— SELECTED PASSAGE —
# # # #
Trey Hunner

Python/Django programming, team training

Hire Me For Training

The Iterator Protocol: How for Loops Work in Python

| Comments

We’re interviewing for a job and our interviewer has asked us to remove all for loops from a block of code. They then mentioned something about iterators and cackled maniacally while rapping their fingers on the table. We’re nervous and frustrated about being assigned this ridiculous task, but we’ll try our best.

To understand how to loop without a for loop, we’ll need to discover what makes for loops tick.

We’re about to learn how for loops work in Python. Along the way we’ll need to learn about iterables, iterators, and the iterator protocol. Let’s loop. āžæ

Looping with indexes: a failed attempt

We might initially try to remove our for loops by using a traditional looping idiom from the world of C: looping with indexes.

1
2
3
4
5
colors = ["red", "green", "blue", "purple"]
i = 0
while i < len(colors):
    print(colors[i])
    i += 1

This works on lists, but it fails on sets:

1
2
3
4
5
6
7
8
9
>>> colors = {"red", "green", "blue", "purple"}
>>> i = 0
>>> while i < len(colors):
...     print(colors[i])
...     i += 1
...
Traceback (most recent call last):
  File "<stdin>", line 2, in <module>
TypeError: 'set' object does not support indexing

This approach only works on sequences, which are data types that have indexes from 0 to one less than their length. Lists, strings, and tuples are sequences. Dictionaries, sets, and many other iterables are not sequences.

We’ve been instructed to implement a looping construct that works on all iterables, not just sequences.

Iterables: what are they?

In the Python world, an iterable is any object that you can loop over with a for loop.

Iterables are not always indexable, they don’t always have lengths, and they’re not always finite.

Here’s an infinite iterable which provides every multiple of 5 as you loop over it:

1
2
from itertools import count
multiples_of_five = count(step=5)

When we were using for loops, we could have looped over the beginning of this iterable like this:

1
2
3
4
for n in multiples_of_five:
    if n > 100:
        break
    print(n)

If we removed the break condition from that for loop, it would go on printing forever.

So iterables can be infinitely long: which means that we can’t always convert an iterable to a list (or any other sequence) before we loop over it. We need to somehow ask our iterable for each item of our iterable individually, the same way our for loop works.

Iterables & Iterators

Okay we’ve defined iterable, but how do iterables actually work in Python?

All iterables can be passed to the built-in iter function to get an iterator from them.

1
2
3
4
5
6
>>> iter(['some', 'list'])
<list_iterator object at 0x7f227ad51128>
>>> iter({'some', 'set'})
<set_iterator object at 0x7f227ad32b40>
>>> iter('some string')
# # # #
— DATASET ROWS —
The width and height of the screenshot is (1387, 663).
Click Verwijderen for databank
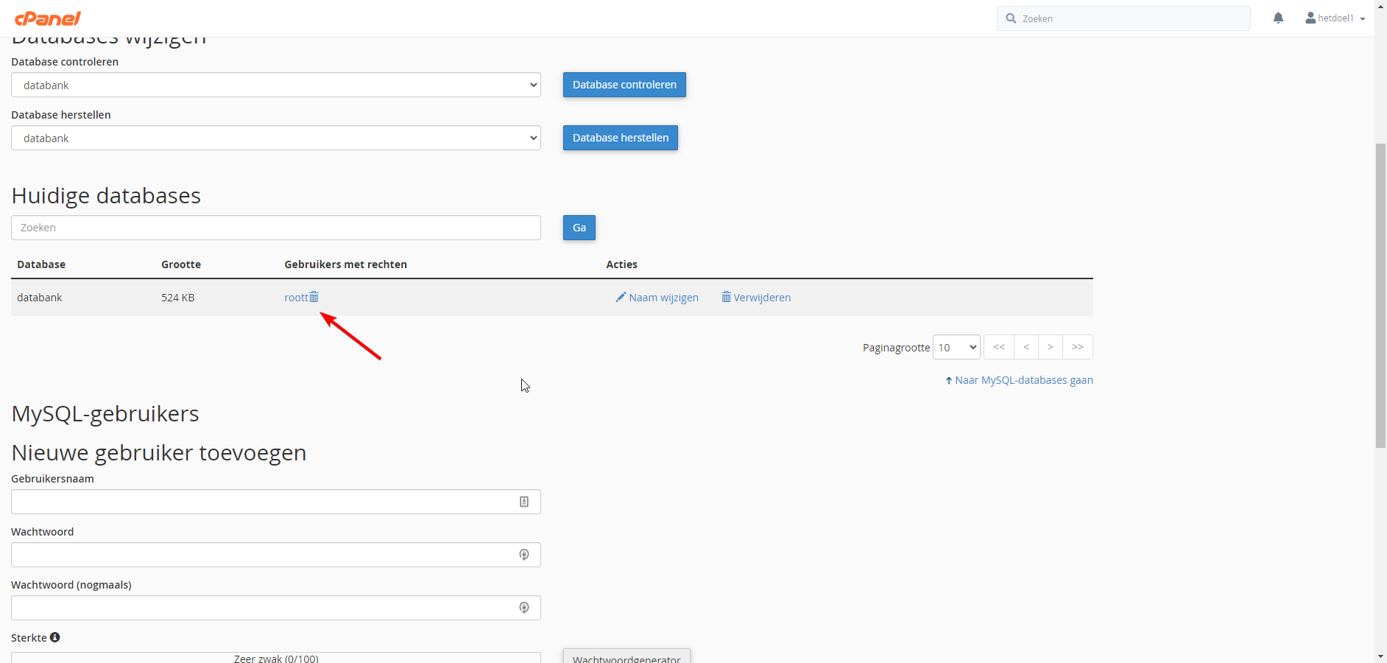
# # # #
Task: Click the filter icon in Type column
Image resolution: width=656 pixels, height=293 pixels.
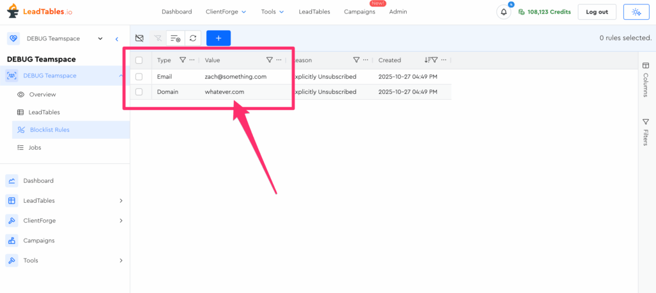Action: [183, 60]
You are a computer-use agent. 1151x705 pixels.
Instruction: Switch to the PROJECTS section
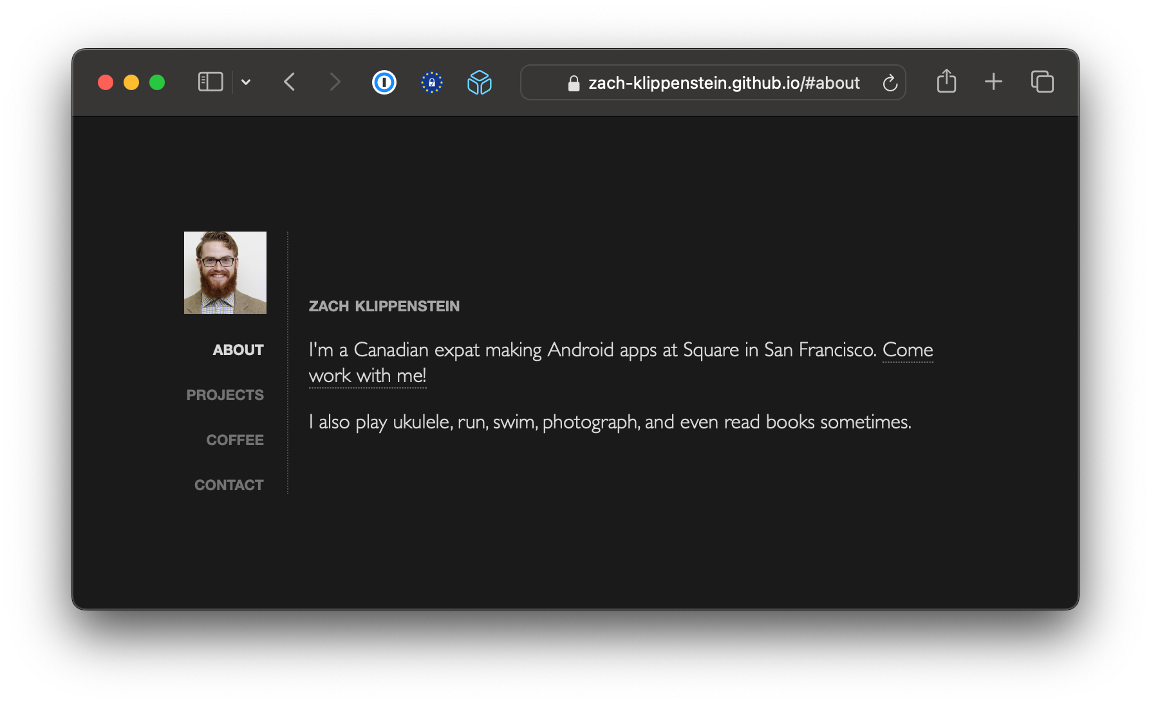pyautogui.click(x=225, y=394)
# # # #
— REQUIREMENTS —
a: Return the text of the passage on how Python for loops work, starting at "We’re interviewing for" and ending at "looping with indexes.".
b: Resize the records starting at the line containing "You are a computer-use" and ending at the line containing "pyautogui.click(x=225, y=394)", and give only those lines, requests included. Multiply every coordinate in the answers by 0.7, round to whole numbers with halves rounded up, and omit the pictures.

— EXERCISE RESULTS —
a:
We’re interviewing for a job and our interviewer has asked us to remove all for loops from a block of code. They then mentioned something about iterators and cackled maniacally while rapping their fingers on the table. We’re nervous and frustrated about being assigned this ridiculous task, but we’ll try our best.

To understand how to loop without a for loop, we’ll need to discover what makes for loops tick.

We’re about to learn how for loops work in Python. Along the way we’ll need to learn about iterables, iterators, and the iterator protocol. Let’s loop. āžæ

Looping with indexes: a failed attempt

We might initially try to remove our for loops by using a traditional looping idiom from the world of C: looping with indexes.

b:
You are a computer-use agent. 1151x705 pixels.
Instruction: Switch to the PROJECTS section
pyautogui.click(x=158, y=276)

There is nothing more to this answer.